Following on from our recent post about Geobear’s environmentally friendly solutions, Bruno D’Arcy discusses the low environmental impact of our solution on a recent project completed in Scotland.
A section of river bank along Leacann Water was weakened by severe undercutting, or scouring. A voided area 30 metres in length at the base of a retaining wall had been discovered which, if left unchecked, would have threatened the integrity of the road above, the only means of access to the nearby village of Furnace.
The Principal Contractor, Bear Scotland, was looking for a cost effective environmentally friendly solution. Whatever scheme they submitted to Transport Scotland, the client, would have to undergo close scrutiny from the Scottish Environmental Protection Agency, so it was highly unlikely that traditional methods such as cementitious grouting would not be acceptable. It was acknowledged that under no circumstances would contamination to the river be permitted. If no suitable scheme could be found, the client was even prepared to allow the river to be temporarily diverted while a less environmentally friendly repair was carried out.
Geobear had worked for Bear Scotland before and they requested we submit a proposal using our ground injection method as an environmentally secure way to fill the void and stabilise the area. Following the proposal submission we conducted a successful trial that confirmed the suitability of our method.
COSHH assessments and Safety Data Sheets were sent for the client’s scrutiny in advance. These clarified that the cured Geobear materials are not hazardous to aquatic life, do not contaminate soils, and can be installed with minimal disruption to the local ecosystem, animal habitats included.

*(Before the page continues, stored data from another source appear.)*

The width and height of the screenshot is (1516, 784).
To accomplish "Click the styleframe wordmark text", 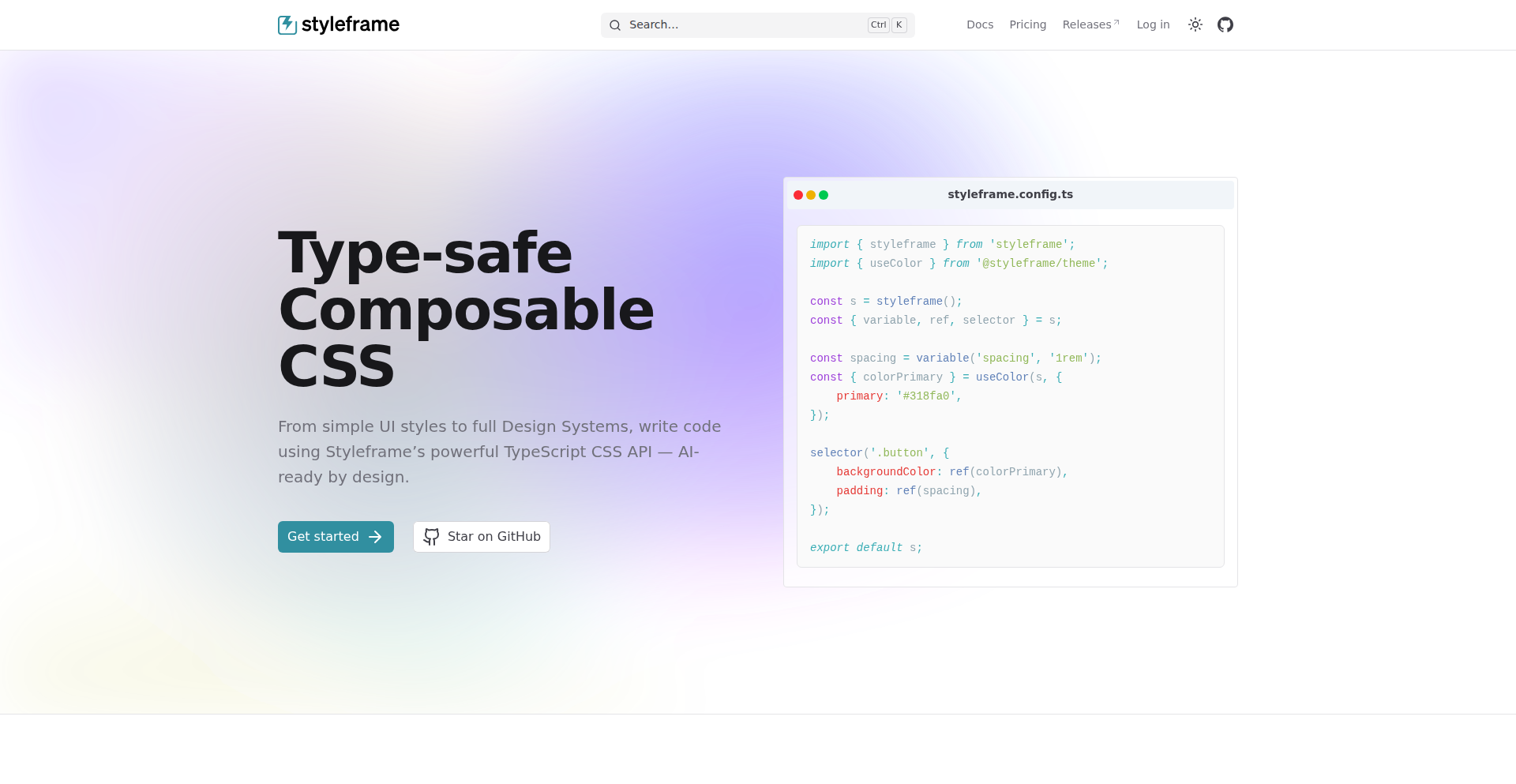I will tap(350, 24).
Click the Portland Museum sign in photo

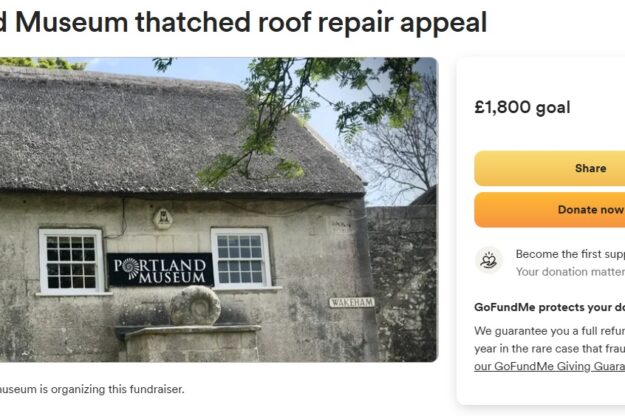[160, 269]
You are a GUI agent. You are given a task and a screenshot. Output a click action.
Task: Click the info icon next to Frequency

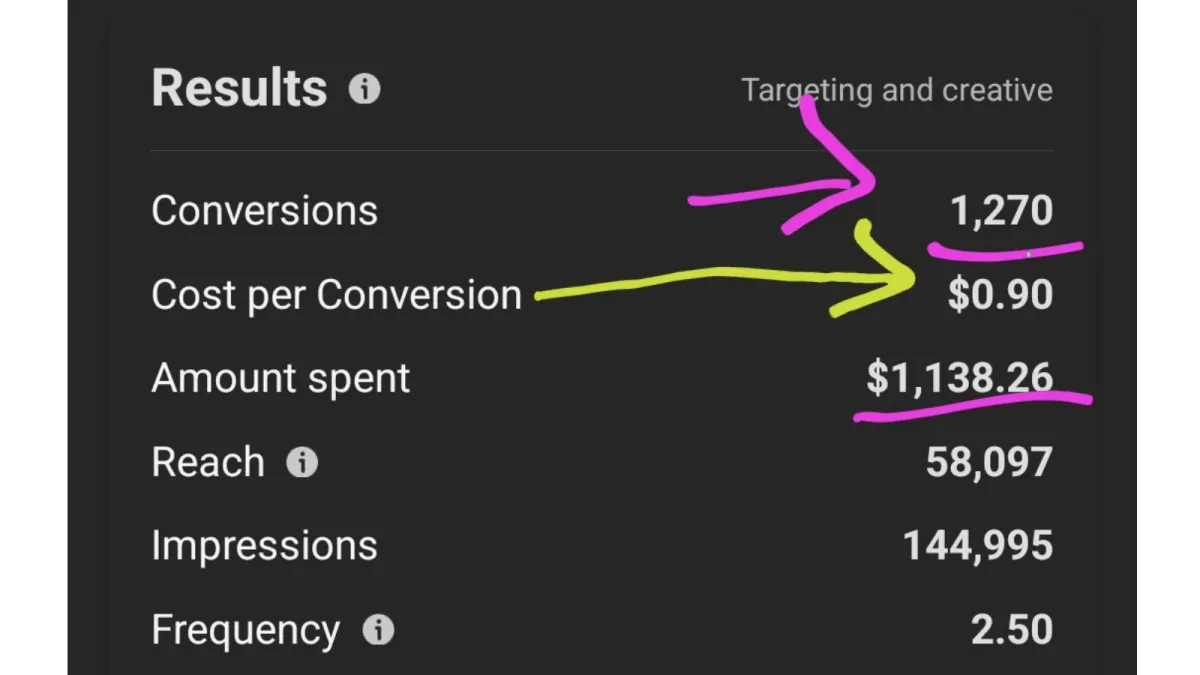(378, 631)
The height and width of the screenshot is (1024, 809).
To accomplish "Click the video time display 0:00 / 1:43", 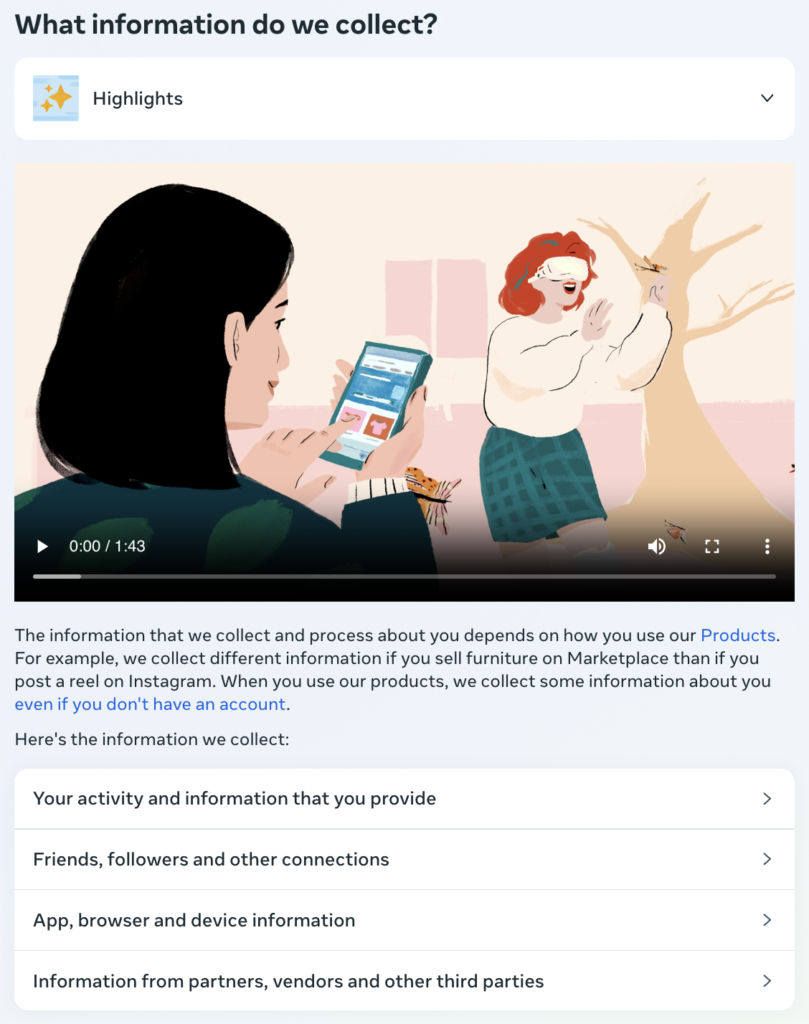I will click(107, 546).
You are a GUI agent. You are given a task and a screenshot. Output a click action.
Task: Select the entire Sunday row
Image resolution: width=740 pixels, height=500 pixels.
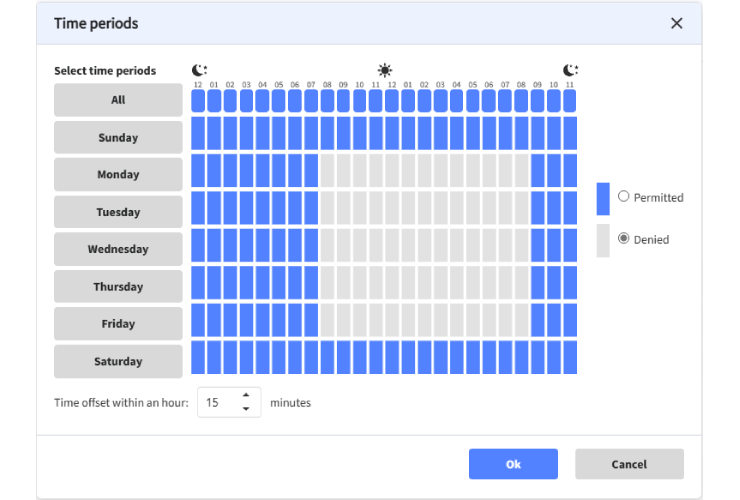click(118, 137)
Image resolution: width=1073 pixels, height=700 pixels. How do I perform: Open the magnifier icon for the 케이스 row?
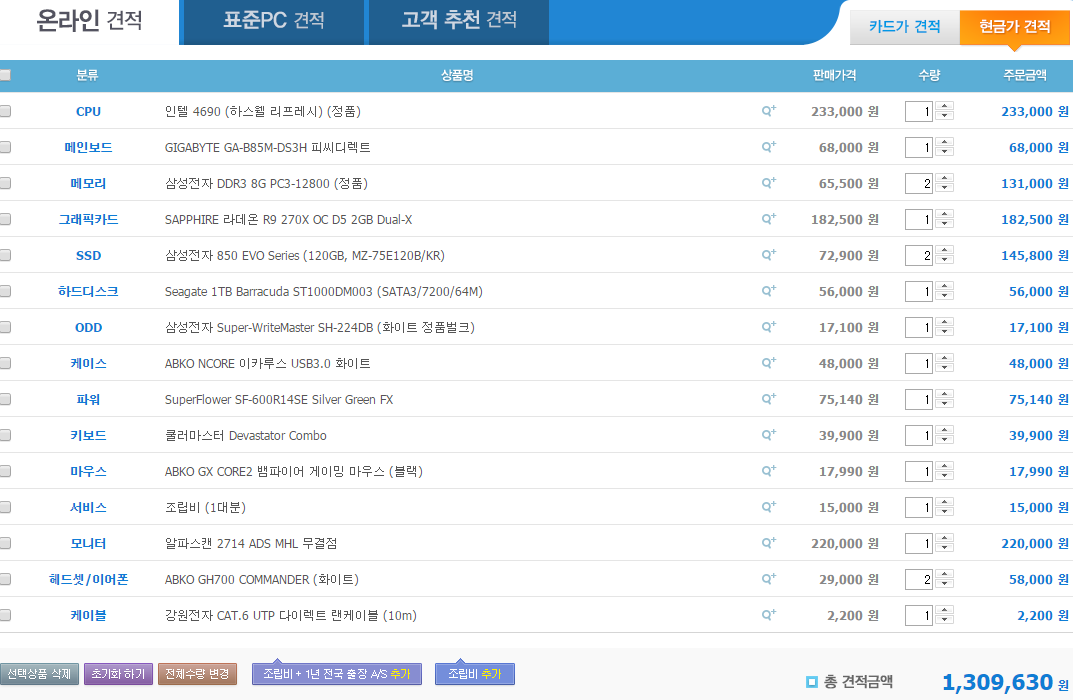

Despite the non hazardous nature of the materials, extra precautions were taken when carrying out the project to prevent any residues escaping. Netting was stretched across the banks and personnel were on hand to remove any stray material from the water: the river was quite shallow and the material floats, so in situations like this it is not difficult to remove.
Careful planning beforehand (the base of the retaining wall was shuttered off), ensured the project could be completed within two days and was pronounced a complete success by Bear Scotland. None of the Geobear material entered the river and the local ecosystem was left undisturbed. The void was filled, and the scouring to the base of the retaining wall has been arrested.
Geobear has often been chosen to carry out such projects. As recently as 2017 Geobear carried out two void filling and scouring protection projects in Cumbria. Both were to stone constructed bridges near Kendal, where relentless flood waters had severely damaged bridge supports.
Again, one of the main reasons for choosing Geobear was because of the non hazardous nature of the materials. Full protective measures will always be put in place when working near water courses, but it’s still comforting to know that if any material accidentally gets into the river, for the brief amount of time it is in the water before it is removed, it is highly unlikely to cause harm.